Supplied text:
_ _ _ _

# Boredom can kill ya........



## dwight55 (Nov 9, 2012)

Well, . . . boredom may not, . . . 

But maybe eating too many home made cookies might......:vs_laugh:

May God bless,
Dwight

PS: the slice of bread is there for size reference, . . . lol


----------



## 1skrewsloose (Jun 3, 2013)

Seems like I'm eating sweets all the time all day. Glass of milk for dipping and cookies is real comfort food.


----------



## Slippy (Nov 14, 2013)

Excellent point Pastor Dwight!

I also ran across this article about C.S. Lewis and one of his sermons. Thought it was appropriate. Enjoy.

https://thefederalist.com/2020/04/0...andemic-will-do-all-our-souls-good-right-now/


----------



## Annie (Dec 5, 2015)

Those look really good, Pastor!


----------



## Smitty901 (Nov 16, 2012)

I am far from bored. But one of my bikes is. Grandma needs some eggs. She forgot to list them when I made a run for her yesterday. So twist my arm I will just have to jump on the bike and take the long way to town and back for eggs. No sense in just running her over a dozen from my stash ..right.

_ _ _ _

Task directions: Continue the forum thread about boredom and homemade cookies, starting right after its last post.

(Records from a data source)
_ _ _ _

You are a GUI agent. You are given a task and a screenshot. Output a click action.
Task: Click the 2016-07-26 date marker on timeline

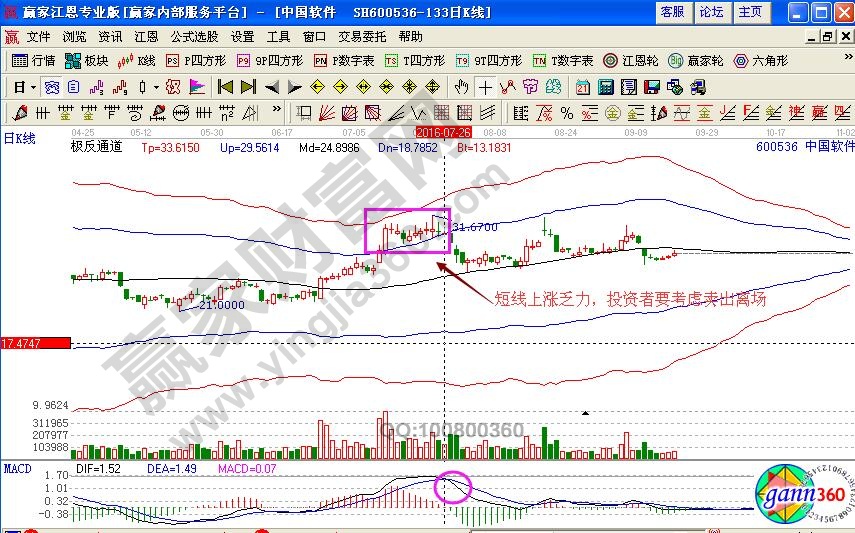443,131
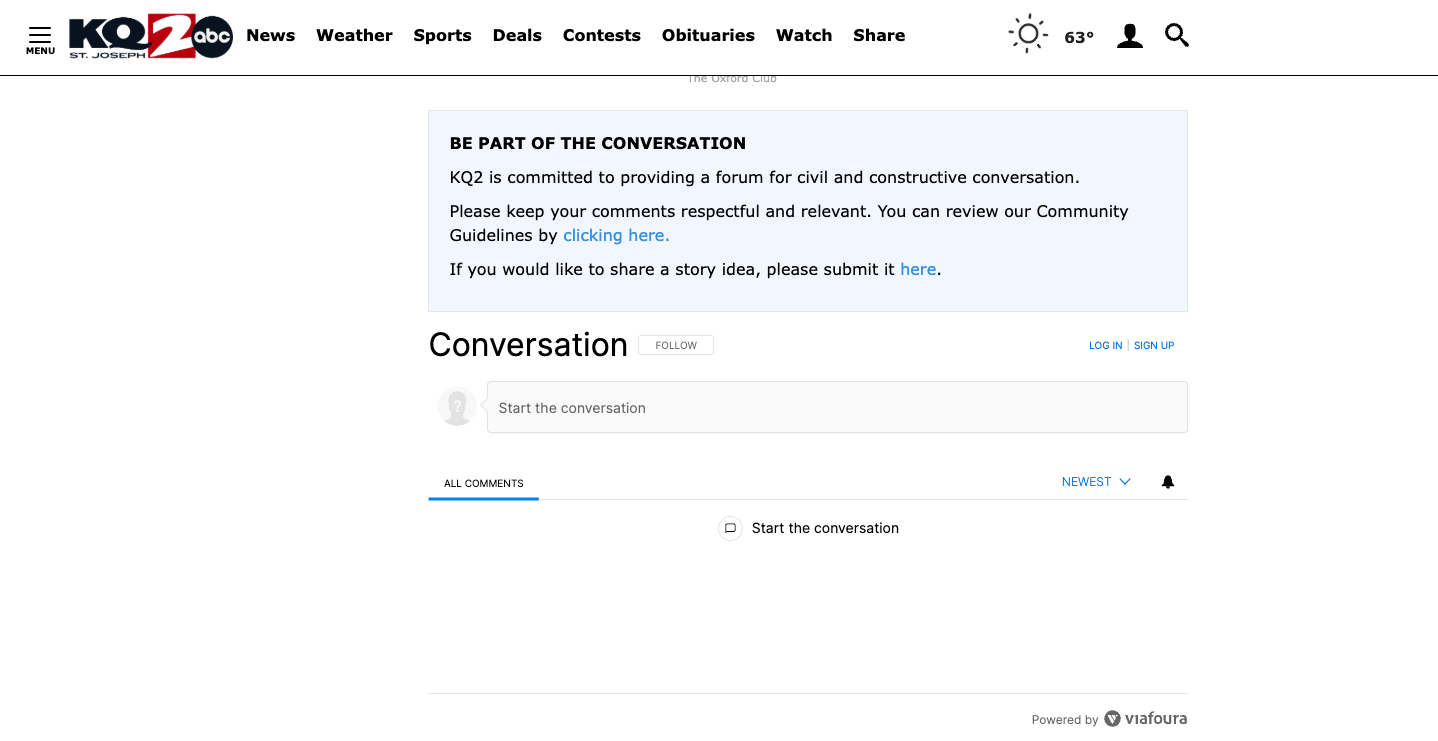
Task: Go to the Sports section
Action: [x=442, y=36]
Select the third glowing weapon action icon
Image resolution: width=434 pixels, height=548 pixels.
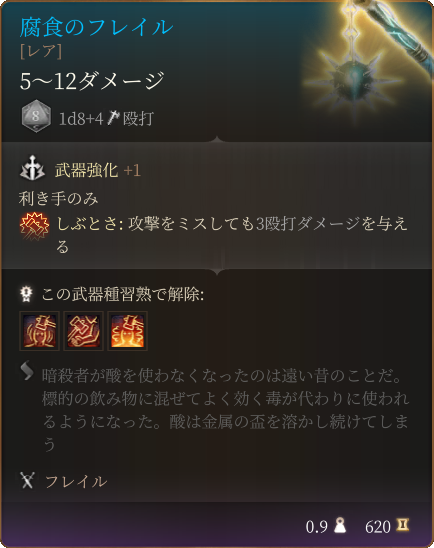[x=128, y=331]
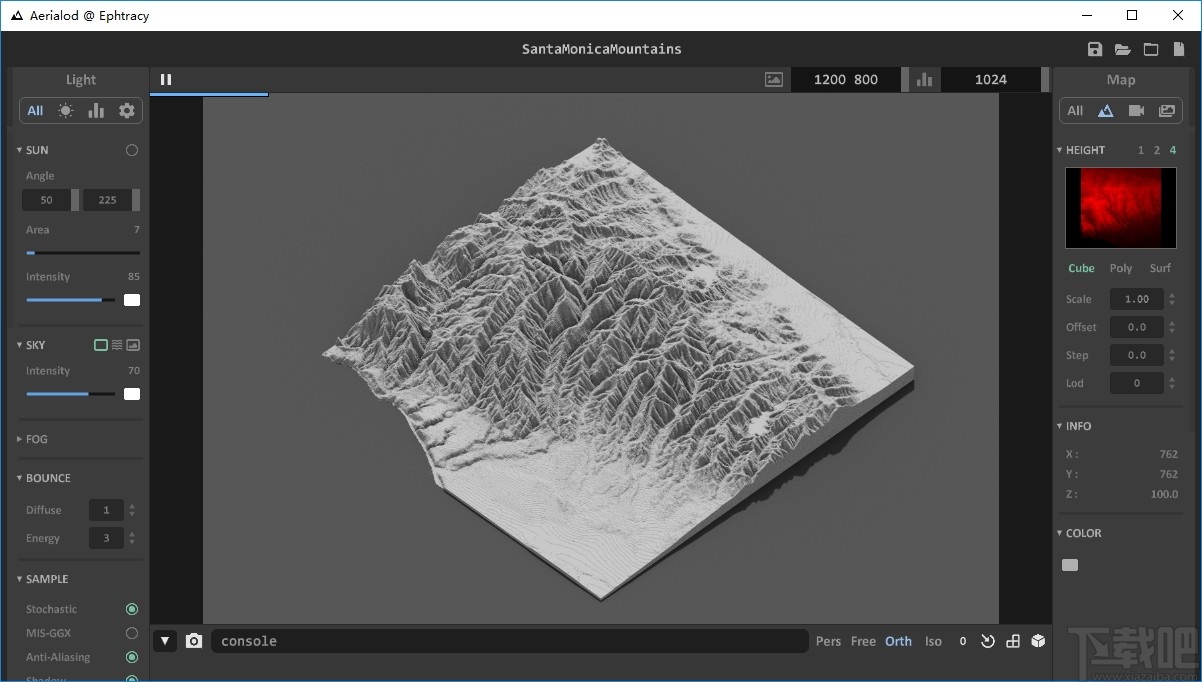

_ _ _ _

Exercise output:
----------



## paulag1955 (Dec 15, 2019)

dwight55 said:


> Well, . . . boredom may not, . . .
> 
> But maybe eating too many home made cookies might......:vs_laugh:
> 
> ...


Don't I know it.


----------



## csi-tech (Apr 13, 2013)

I'm coming over, We'll go together!


----------



## Sasquatch (Dec 12, 2014)

My one weakness on this earth is chocolate chip cookies.
@dwight55 my mom use to put a piece of bread in the cookie container to keep them fresh. Not sure if it worked though because they were always gone before they could get old.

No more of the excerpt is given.